● Seçilmiş alıntı
Powered By Blogger

31 Ocak 2011 Pazartesi

Persona

"Gerçeklik bizimle dalga geçer ve hepimiz sonuna kadar onu oynamak zorundayız."

Persona
Gerçeğin peşinden koşan bir hümanist, sanatını anlaşılmamak değil, karşılıklı anlayışın gelişmesi için kullanan bir sinema adamı, çocuksu bir naiflikle kışkırtırcı eleştiriselliği içselleştirmiş ilerici bir sanatçı. Bahsettiğimiz kişi geçtiğimiz günlerde yatağında sessiz sedasız hayata veda eden ustaların ustası Ingmar Bergman'dan başkası değil. Sineması üzerine tezler yazılan, üslubu araştırmalara konu olan bir sinemacıyı bu kısacık satırlara sığdırmak imkansız, ama onu anlamak ve önünde saygıyla eğilmek için başyapıtı Persona'ya dair birkaç şey söyleyebiliriz.

● Gösterilen malzeme
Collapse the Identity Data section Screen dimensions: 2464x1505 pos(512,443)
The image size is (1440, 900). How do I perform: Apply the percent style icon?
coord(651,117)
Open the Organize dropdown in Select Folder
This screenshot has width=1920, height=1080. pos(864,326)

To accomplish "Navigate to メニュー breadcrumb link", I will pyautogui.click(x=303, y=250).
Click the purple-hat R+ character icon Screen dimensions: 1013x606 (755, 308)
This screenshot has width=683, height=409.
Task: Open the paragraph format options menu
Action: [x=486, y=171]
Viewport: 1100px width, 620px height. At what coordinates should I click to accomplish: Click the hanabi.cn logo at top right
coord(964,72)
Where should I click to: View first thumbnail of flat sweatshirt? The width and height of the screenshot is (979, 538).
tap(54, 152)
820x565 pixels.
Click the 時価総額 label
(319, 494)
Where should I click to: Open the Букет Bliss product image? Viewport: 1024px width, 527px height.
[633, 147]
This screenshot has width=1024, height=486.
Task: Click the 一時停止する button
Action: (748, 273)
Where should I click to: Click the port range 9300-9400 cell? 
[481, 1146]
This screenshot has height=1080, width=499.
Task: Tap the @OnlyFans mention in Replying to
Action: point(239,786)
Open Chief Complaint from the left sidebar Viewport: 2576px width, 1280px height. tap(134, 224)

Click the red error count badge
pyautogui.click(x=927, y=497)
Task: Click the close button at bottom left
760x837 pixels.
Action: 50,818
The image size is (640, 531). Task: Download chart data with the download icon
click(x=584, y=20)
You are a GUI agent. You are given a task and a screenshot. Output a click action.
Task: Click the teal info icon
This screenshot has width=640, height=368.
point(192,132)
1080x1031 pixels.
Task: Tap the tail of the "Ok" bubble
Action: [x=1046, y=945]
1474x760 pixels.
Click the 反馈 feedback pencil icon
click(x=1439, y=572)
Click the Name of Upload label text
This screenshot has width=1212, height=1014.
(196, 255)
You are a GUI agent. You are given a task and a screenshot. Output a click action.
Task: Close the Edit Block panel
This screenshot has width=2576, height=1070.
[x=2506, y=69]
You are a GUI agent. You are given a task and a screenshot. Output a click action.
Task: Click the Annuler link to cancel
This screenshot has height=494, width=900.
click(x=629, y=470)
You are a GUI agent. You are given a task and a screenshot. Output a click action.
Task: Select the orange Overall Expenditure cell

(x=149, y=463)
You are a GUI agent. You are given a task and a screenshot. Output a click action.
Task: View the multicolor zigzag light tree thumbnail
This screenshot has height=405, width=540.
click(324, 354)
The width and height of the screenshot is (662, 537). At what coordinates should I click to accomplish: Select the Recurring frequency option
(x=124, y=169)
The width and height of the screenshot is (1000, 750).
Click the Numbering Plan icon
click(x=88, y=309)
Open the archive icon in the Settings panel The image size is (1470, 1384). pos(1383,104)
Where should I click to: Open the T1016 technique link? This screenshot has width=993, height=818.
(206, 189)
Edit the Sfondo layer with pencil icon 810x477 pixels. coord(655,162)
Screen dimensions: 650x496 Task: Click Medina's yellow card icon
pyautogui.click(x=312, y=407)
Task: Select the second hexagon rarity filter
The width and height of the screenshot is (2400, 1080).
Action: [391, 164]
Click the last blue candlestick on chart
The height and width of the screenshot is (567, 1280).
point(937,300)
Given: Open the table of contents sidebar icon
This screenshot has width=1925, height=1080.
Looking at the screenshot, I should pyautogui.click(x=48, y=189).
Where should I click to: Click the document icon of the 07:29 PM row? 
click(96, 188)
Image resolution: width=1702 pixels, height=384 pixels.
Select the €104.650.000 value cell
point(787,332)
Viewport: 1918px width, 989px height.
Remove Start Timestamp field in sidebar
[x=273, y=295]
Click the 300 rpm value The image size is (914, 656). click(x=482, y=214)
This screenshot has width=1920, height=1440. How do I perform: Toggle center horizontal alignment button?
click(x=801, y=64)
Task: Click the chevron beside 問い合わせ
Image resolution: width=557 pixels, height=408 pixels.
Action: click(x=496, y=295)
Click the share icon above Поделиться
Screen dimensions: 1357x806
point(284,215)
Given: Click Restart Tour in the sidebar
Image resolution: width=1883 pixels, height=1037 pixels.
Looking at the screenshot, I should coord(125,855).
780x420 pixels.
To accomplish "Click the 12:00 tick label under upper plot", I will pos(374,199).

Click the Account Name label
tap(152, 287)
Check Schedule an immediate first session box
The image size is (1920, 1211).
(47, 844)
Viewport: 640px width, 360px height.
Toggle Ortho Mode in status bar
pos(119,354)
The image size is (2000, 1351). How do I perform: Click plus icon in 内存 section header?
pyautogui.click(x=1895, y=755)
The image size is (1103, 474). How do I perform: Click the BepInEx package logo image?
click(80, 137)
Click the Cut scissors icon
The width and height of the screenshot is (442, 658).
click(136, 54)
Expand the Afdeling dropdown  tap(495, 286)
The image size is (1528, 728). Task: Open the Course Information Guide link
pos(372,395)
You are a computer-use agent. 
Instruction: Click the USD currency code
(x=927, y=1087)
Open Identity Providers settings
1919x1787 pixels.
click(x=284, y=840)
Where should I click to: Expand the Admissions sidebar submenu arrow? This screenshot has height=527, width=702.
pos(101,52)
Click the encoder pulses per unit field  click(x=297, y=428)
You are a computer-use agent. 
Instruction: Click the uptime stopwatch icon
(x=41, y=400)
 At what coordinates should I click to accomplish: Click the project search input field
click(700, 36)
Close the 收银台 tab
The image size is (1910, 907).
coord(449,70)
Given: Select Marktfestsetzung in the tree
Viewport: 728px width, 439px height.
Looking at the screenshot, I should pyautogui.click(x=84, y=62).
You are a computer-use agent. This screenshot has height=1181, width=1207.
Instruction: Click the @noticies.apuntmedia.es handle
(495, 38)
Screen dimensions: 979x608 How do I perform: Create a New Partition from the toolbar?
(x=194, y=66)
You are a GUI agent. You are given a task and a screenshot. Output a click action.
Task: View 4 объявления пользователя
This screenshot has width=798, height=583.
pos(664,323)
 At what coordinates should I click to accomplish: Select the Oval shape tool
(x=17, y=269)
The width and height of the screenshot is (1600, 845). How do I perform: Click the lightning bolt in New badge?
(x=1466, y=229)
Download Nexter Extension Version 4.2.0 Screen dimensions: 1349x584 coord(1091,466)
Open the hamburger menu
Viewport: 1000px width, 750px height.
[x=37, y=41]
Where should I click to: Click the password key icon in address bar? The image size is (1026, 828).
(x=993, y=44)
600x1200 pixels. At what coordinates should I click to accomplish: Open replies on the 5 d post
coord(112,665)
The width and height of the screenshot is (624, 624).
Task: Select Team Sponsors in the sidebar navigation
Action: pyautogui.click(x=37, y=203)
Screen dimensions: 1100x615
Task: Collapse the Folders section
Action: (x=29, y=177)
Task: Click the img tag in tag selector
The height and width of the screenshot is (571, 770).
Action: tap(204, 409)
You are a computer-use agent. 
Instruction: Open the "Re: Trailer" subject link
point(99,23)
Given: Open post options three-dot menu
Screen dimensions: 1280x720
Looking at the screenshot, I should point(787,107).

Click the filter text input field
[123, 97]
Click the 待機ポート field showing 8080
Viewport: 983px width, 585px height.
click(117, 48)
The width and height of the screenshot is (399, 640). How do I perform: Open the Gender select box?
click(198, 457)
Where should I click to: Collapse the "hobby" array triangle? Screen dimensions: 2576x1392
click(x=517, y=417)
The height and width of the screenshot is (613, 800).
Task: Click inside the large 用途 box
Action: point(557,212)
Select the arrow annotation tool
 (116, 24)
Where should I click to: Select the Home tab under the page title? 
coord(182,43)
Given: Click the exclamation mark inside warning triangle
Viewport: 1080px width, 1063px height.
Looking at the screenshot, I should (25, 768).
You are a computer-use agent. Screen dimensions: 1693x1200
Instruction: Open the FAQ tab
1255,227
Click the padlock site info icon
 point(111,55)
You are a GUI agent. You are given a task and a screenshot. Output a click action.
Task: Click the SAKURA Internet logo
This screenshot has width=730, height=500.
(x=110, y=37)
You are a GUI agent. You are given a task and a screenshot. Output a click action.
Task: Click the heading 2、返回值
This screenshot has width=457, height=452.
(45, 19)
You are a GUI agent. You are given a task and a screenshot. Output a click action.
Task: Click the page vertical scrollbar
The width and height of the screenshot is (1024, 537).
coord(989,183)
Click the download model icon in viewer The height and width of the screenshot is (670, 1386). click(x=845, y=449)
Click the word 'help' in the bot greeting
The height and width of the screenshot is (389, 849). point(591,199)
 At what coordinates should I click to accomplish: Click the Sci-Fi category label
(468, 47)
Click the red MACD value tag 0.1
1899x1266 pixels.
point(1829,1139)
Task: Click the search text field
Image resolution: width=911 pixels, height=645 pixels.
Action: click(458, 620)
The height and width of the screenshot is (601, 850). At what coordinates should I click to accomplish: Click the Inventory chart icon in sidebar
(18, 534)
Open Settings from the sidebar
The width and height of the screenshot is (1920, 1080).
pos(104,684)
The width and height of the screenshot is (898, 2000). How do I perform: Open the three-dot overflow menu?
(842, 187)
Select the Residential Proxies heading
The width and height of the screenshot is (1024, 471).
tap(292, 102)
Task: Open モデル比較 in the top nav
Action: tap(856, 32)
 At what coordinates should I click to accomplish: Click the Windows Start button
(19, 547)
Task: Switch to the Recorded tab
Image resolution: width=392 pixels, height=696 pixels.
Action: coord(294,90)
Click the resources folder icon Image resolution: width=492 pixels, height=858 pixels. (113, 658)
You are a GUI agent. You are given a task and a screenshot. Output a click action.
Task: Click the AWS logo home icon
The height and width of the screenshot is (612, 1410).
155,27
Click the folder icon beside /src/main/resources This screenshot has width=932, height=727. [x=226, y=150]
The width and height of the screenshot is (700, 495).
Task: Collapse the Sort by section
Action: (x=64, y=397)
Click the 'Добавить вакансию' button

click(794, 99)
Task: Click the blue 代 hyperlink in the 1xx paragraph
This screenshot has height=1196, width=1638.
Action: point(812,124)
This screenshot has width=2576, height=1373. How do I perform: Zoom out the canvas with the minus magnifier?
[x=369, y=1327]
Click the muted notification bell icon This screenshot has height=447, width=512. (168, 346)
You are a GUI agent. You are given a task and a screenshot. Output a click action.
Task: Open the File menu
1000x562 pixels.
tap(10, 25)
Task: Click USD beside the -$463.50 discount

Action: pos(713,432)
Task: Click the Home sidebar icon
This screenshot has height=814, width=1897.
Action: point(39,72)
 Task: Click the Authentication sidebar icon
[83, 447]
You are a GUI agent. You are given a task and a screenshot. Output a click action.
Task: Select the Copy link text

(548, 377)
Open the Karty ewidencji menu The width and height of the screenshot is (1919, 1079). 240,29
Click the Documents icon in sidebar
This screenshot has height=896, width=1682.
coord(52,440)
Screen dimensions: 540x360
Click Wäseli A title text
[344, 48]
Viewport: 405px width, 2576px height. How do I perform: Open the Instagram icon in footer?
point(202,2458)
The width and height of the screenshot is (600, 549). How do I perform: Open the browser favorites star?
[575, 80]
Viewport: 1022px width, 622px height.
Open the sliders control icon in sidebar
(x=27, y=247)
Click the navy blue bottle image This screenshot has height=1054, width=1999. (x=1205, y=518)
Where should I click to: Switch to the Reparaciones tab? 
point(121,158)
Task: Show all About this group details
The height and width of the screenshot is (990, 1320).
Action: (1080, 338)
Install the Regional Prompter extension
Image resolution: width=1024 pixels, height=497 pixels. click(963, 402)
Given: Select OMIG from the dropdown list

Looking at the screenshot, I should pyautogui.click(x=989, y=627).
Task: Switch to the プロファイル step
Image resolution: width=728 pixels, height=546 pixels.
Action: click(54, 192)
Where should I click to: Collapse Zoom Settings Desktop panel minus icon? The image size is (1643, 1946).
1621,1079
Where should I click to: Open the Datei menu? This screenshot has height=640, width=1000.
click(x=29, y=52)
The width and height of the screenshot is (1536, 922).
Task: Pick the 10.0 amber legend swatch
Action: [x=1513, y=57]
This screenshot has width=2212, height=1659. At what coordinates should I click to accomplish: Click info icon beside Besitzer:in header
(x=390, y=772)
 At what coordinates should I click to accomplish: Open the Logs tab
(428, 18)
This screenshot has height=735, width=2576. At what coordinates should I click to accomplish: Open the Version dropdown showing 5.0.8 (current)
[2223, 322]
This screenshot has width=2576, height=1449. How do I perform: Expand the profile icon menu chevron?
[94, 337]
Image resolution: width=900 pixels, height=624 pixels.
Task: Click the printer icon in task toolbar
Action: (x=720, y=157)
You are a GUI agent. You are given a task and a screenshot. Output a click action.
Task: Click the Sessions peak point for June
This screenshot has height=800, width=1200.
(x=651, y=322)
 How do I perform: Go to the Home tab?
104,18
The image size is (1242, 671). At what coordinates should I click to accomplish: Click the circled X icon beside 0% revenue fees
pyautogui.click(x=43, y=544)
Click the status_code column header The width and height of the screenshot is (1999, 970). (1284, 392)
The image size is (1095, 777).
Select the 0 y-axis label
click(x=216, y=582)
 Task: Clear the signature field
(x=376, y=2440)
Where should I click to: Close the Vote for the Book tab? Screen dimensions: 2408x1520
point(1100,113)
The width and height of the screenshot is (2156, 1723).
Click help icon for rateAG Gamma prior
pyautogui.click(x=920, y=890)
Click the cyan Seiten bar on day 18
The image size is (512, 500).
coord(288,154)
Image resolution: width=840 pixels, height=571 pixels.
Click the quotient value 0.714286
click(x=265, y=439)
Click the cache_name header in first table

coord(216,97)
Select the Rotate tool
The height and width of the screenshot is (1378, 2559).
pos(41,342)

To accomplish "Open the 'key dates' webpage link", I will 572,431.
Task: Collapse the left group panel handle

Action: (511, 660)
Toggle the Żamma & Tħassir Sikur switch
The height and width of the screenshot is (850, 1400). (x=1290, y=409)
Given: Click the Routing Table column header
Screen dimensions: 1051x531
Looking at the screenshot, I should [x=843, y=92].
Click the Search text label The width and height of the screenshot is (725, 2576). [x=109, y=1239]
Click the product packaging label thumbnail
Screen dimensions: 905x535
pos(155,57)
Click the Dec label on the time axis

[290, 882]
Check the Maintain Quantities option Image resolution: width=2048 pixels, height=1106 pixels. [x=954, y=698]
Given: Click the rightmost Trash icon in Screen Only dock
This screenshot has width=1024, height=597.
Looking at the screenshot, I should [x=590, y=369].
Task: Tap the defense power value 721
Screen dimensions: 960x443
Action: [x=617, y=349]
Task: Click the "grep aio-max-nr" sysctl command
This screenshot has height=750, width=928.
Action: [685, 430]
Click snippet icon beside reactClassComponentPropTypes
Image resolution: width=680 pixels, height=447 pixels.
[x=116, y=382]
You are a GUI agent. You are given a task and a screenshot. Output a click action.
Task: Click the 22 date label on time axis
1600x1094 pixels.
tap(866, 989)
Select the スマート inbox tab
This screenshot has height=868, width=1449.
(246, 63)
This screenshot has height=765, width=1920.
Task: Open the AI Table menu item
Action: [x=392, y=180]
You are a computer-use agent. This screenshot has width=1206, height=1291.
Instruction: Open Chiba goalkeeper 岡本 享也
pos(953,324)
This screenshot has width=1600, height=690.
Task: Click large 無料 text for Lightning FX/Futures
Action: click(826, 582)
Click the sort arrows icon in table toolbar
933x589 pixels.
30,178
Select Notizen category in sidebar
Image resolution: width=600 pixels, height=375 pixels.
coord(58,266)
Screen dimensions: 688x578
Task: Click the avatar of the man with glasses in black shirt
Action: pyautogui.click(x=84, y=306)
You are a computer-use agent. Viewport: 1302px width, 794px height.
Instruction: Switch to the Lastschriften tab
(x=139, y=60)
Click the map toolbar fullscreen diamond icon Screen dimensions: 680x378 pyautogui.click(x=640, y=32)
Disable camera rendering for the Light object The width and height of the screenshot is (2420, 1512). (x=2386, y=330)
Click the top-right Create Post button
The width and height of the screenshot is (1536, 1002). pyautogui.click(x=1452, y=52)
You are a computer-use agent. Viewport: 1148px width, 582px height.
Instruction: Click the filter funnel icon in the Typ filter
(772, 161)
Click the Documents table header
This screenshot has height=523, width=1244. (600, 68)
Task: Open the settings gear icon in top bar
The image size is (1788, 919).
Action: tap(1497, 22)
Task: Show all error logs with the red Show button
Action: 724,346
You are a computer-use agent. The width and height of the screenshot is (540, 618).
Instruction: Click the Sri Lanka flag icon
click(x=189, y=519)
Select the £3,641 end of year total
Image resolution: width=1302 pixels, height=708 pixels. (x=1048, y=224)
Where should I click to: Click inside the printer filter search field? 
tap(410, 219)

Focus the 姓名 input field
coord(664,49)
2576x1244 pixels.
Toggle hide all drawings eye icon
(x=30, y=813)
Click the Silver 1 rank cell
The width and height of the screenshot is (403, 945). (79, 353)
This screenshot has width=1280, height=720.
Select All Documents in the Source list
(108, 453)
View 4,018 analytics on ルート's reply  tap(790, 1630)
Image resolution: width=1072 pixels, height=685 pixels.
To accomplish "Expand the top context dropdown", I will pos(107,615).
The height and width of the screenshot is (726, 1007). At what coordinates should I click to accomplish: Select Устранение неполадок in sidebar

● Kısa alıştırma A
Persona üzerine yazıya göre Ingmar Bergman hayata nerede veda etmiştir?
● Kısa alıştırma B
Girdilerde "Task: Show all About this group details" ifadesini içeren satırdan "(x=376, y=2440)" ifadesini içeren satıra kadar uzanan bölümü, iki uç satır da dahil olmak üzere, hiçbir değişiklik yapmadan yazıya geçirin.

● Çıktı A
Yatağında, sessiz sedasız hayata veda etmiştir.

● Çıktı B
Task: Show all About this group details
The height and width of the screenshot is (990, 1320).
Action: (1080, 338)
Install the Regional Prompter extension
Image resolution: width=1024 pixels, height=497 pixels. click(963, 402)
Given: Select OMIG from the dropdown list

Looking at the screenshot, I should pyautogui.click(x=989, y=627).
Task: Switch to the プロファイル step
Image resolution: width=728 pixels, height=546 pixels.
Action: click(54, 192)
Where should I click to: Collapse Zoom Settings Desktop panel minus icon? The image size is (1643, 1946).
1621,1079
Where should I click to: Open the Datei menu? This screenshot has height=640, width=1000.
click(x=29, y=52)
The width and height of the screenshot is (1536, 922).
Task: Pick the 10.0 amber legend swatch
Action: [x=1513, y=57]
This screenshot has width=2212, height=1659. At what coordinates should I click to accomplish: Click info icon beside Besitzer:in header
(x=390, y=772)
 At what coordinates should I click to accomplish: Open the Logs tab
(428, 18)
This screenshot has height=735, width=2576. At what coordinates should I click to accomplish: Open the Version dropdown showing 5.0.8 (current)
[2223, 322]
This screenshot has width=2576, height=1449. How do I perform: Expand the profile icon menu chevron?
[94, 337]
Image resolution: width=900 pixels, height=624 pixels.
Task: Click the printer icon in task toolbar
Action: (x=720, y=157)
You are a GUI agent. You are given a task and a screenshot. Output a click action.
Task: Click the Sessions peak point for June
This screenshot has height=800, width=1200.
(x=651, y=322)
 How do I perform: Go to the Home tab?
104,18
The image size is (1242, 671). At what coordinates should I click to accomplish: Click the circled X icon beside 0% revenue fees
pyautogui.click(x=43, y=544)
Click the status_code column header The width and height of the screenshot is (1999, 970). (1284, 392)
The image size is (1095, 777).
Select the 0 y-axis label
click(x=216, y=582)
 Task: Clear the signature field
(x=376, y=2440)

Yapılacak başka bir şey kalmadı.